[Mpi3-rma] RMA proposal 1 update

Fri May 21 15:27:17 CDT 2010

I think (although I am not an ARMCI expert) that passive target with the lockall/unlockall and the flush/flushall extensions we have proposed gives you (approximately) ARMCI.  The question is then:  where does the allflushall to support GA belong?  ARMCI is actually an easier target than GA, because (like many models) ARMCI only has one-sided completion.  But, I thought you wanted better than ARMCI?

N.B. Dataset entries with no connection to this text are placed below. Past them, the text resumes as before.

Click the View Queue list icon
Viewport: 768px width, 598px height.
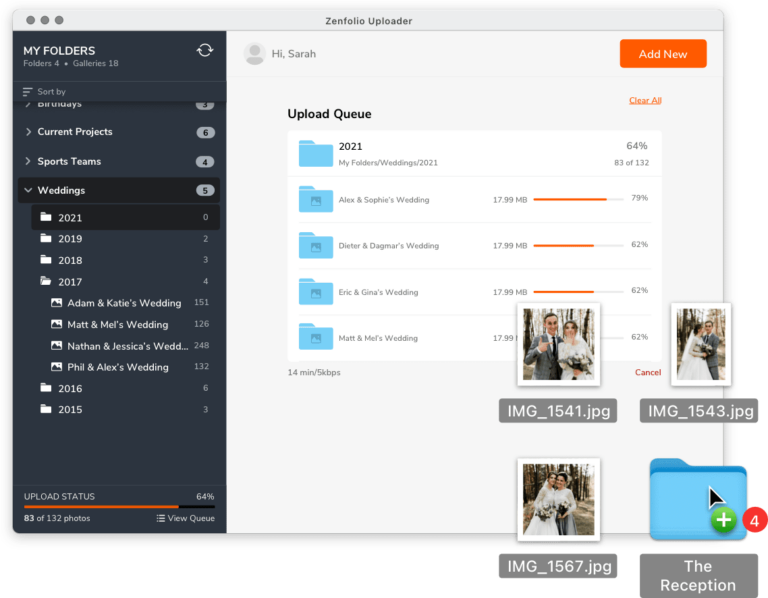161,518
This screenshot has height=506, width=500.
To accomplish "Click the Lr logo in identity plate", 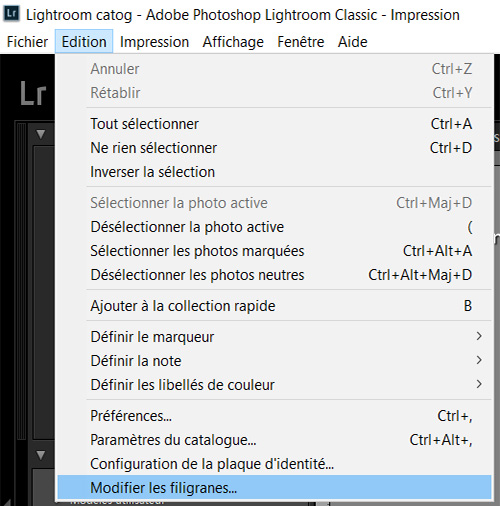I will [33, 94].
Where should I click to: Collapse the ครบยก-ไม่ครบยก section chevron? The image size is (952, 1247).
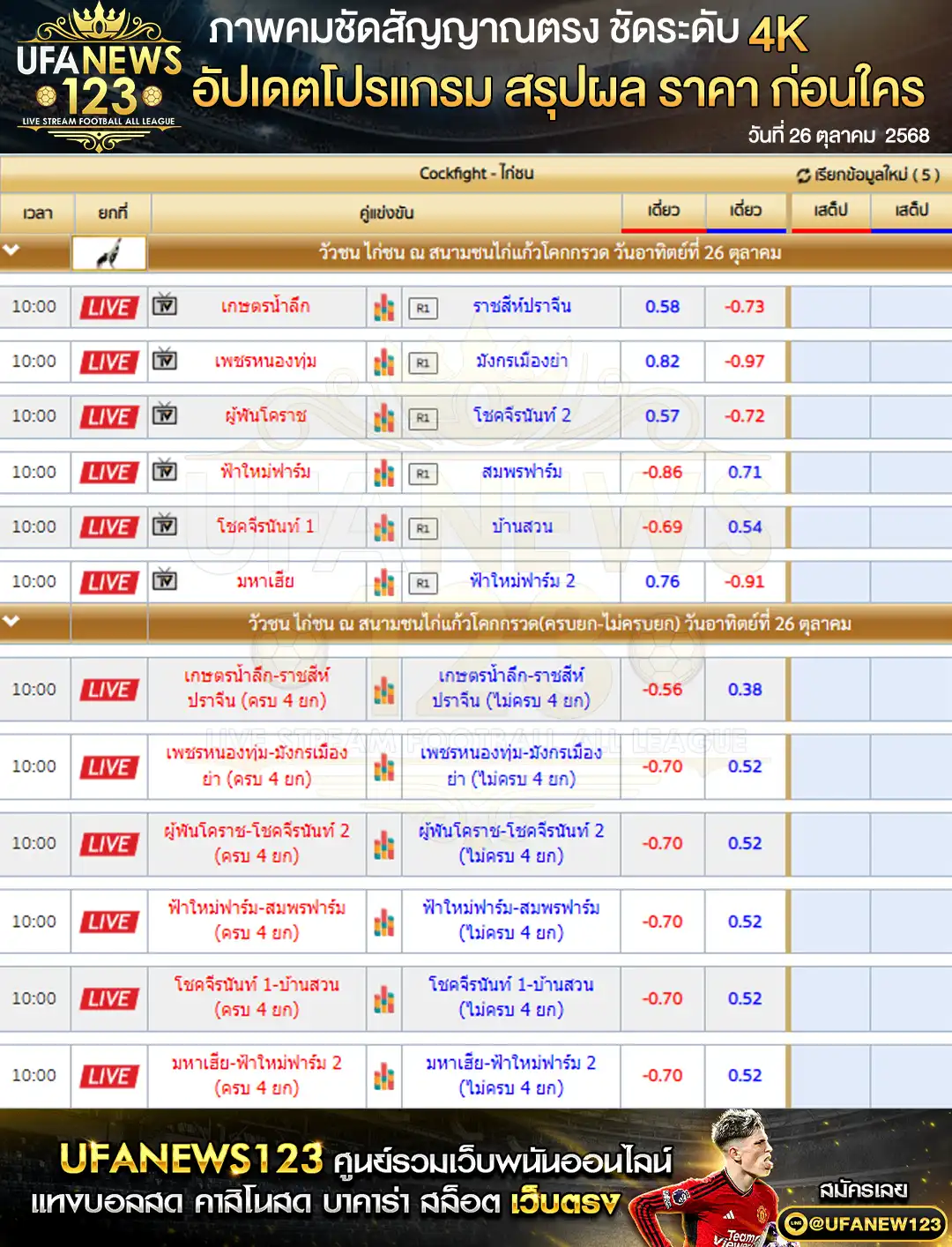coord(11,622)
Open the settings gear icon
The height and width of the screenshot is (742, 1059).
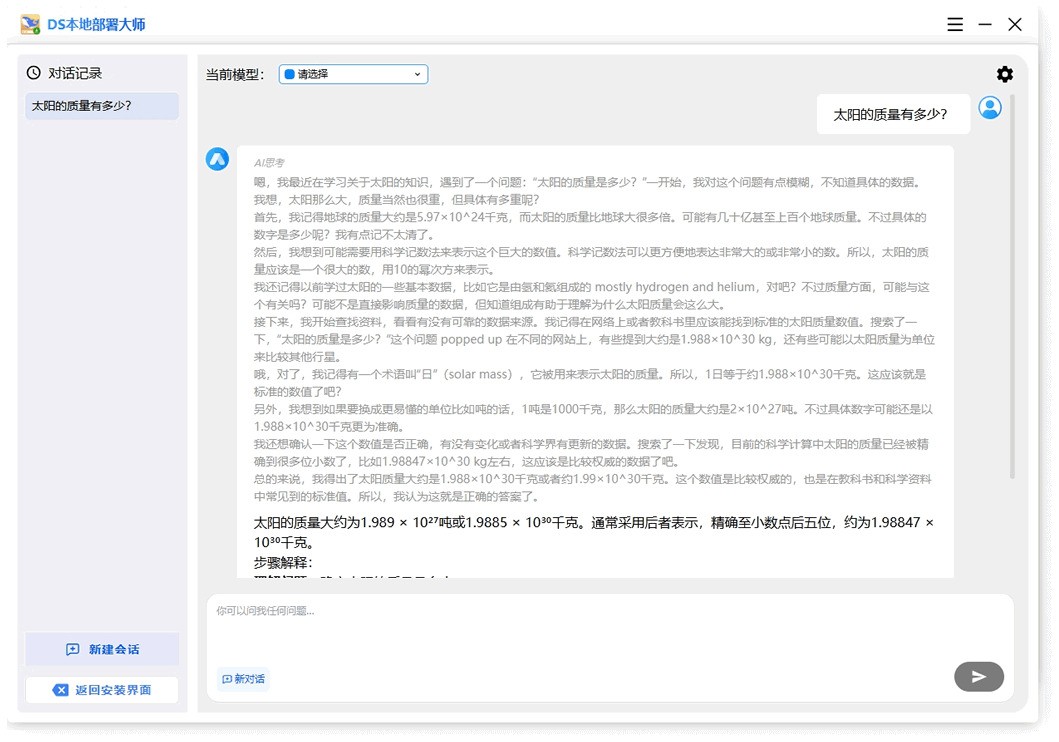tap(1004, 74)
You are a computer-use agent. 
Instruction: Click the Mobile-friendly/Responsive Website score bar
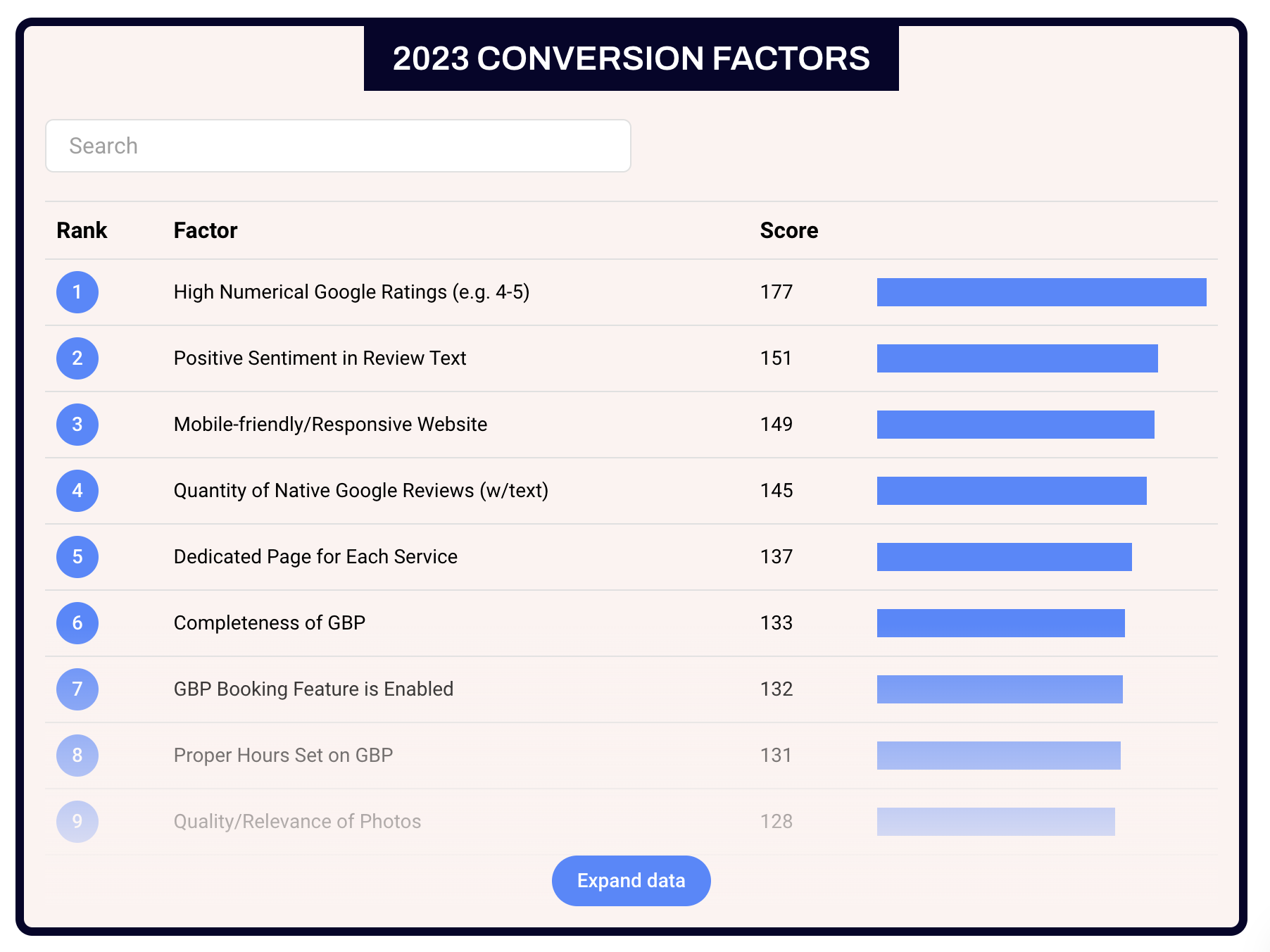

The struggle here is that GA has both one-sided and collective completion.  Collective completion can obviously be emulated by one-sided completion + a barrier, but you have indicated that that is a performance issue.  Unfortunately, there is not an obvious place inside of the existing MPI RMA interface where the mixture of collective and one-sided completion fit.  The need for both one-sided and collective completion was clearly not architected into MPI one-sided and may very well break the architecture.  It certainly breaks the naming (there is nothing "passive" about a target that calls allfenceall and there is nothing "active" about a target when an initiator does one-side completion).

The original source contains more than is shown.